Figure 5. (A) Percent vegetated ground cover increased significantly with increasing median annual household income. (B) There was no difference in total ground species richness per m2 along an income gradient. Separated by growth habit, both (C) herbaceous and (D) shrub species richness per m2 increased with increasing income, with no change in (E) tree or (F) vine species richness per m2. Separated by native status, there was no difference in (G) native species richness along an income gradient while (H) non-native species richness decreased significantly with increasing income. The shaded areas represent 95% confidence intervals. A jitter was applied to the data to avoid multiple points overlapping; all values are positive.

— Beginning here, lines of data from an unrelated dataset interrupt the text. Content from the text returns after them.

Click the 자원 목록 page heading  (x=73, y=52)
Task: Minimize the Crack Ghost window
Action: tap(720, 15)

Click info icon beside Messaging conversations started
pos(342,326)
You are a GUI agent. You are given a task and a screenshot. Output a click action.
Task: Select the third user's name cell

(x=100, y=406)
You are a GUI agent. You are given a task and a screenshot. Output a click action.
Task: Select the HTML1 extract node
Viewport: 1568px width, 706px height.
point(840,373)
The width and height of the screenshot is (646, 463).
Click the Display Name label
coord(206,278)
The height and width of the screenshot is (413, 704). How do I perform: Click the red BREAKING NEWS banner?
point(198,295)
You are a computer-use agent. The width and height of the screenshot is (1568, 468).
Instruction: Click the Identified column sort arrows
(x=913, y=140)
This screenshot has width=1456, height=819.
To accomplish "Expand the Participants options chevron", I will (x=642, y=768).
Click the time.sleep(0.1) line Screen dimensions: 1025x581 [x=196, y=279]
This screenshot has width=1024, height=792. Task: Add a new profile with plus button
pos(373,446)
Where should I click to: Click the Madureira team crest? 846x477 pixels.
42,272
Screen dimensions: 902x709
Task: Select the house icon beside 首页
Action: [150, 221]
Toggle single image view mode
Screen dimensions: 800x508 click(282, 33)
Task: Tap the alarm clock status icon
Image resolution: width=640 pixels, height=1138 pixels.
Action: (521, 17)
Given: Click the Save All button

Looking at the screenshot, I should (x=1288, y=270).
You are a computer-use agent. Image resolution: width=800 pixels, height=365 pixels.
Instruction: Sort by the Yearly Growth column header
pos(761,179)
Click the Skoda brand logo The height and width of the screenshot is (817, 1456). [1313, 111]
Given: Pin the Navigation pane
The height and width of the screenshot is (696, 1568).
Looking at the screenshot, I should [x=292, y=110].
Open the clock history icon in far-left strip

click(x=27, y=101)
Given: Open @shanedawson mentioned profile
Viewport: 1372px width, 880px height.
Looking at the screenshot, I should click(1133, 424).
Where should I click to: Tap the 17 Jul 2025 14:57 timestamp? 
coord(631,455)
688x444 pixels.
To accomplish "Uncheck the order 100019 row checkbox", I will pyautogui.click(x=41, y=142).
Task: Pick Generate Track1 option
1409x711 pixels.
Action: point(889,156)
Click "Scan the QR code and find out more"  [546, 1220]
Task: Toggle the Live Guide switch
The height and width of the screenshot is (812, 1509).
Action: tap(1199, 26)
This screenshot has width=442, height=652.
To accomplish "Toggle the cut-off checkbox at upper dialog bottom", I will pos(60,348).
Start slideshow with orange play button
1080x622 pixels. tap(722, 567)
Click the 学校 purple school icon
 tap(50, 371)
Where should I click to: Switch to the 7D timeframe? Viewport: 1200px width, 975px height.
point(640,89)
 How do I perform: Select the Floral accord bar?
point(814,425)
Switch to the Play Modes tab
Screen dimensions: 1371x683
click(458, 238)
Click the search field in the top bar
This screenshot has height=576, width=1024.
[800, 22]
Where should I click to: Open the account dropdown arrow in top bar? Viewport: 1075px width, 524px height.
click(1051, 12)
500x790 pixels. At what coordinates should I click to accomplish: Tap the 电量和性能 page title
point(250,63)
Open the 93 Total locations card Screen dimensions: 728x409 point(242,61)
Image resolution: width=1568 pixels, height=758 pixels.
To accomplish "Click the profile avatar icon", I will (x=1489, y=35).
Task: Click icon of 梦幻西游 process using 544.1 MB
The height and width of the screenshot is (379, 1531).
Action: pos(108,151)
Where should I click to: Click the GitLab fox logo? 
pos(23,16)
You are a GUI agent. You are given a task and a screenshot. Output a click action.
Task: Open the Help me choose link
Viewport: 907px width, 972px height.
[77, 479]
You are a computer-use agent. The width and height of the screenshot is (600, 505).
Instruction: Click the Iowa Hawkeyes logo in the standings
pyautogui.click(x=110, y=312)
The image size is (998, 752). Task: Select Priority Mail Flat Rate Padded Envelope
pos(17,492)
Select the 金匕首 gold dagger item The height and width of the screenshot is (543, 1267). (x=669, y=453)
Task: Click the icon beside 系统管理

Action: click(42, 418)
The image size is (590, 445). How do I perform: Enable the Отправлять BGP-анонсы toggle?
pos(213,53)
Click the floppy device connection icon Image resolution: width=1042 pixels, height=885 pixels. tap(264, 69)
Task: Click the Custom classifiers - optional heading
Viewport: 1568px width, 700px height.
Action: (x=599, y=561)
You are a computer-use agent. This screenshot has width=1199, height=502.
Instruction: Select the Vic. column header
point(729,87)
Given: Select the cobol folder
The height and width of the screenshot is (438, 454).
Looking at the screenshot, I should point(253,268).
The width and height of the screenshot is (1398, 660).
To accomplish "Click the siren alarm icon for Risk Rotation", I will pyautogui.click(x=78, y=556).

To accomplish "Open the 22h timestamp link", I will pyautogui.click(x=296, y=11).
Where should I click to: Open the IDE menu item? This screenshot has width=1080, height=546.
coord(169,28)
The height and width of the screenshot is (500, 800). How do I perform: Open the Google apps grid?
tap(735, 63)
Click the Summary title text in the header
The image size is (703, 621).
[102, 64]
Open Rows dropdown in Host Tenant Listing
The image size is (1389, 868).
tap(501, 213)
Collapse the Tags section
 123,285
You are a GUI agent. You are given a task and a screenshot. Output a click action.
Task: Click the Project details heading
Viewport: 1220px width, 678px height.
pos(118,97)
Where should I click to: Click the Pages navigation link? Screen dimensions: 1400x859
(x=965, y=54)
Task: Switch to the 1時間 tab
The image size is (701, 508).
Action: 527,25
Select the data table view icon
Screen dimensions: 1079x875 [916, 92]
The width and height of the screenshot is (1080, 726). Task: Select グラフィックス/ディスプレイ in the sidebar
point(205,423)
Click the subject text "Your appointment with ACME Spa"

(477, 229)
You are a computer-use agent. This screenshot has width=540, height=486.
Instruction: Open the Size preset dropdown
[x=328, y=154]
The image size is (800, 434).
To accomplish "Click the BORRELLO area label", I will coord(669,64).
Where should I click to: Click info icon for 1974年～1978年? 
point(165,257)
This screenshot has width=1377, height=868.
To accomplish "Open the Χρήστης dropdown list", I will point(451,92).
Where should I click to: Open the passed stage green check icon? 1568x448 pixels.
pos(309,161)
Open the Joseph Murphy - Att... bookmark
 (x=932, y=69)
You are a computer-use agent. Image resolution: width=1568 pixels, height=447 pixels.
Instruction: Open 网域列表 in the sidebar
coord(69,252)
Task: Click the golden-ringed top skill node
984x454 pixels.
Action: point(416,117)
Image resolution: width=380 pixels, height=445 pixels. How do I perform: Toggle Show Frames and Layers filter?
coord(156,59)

Woody ground community composition on low-income blocks was distinct from that of high-income blocks, while medium-income blocks shared similarities with both, based on ordination analysis (Figure 6A). Income explained 22% of variation, with significant differences between income categories (F2,15 = 2.08, p=0.01). This overall variation seems to be the result of significant differences in tree (F2,15 = 2.19, p=0.01), vine (F2,15 = 2.36, p=0.02), native (F2,15 = 1.79, p=0.02), and non-native (F2,15 = 2.47, p<0.01) communities, for which income explained 22%, 24%, 19%, and 25% of variation, respectively (Figures 6B–E). There were not enough data to analyze shrub communities; however, their absence was not uniform across income categories, with shrubs documented in only two low-income blocks compared to five medium-income blocks and all six high-income blocks.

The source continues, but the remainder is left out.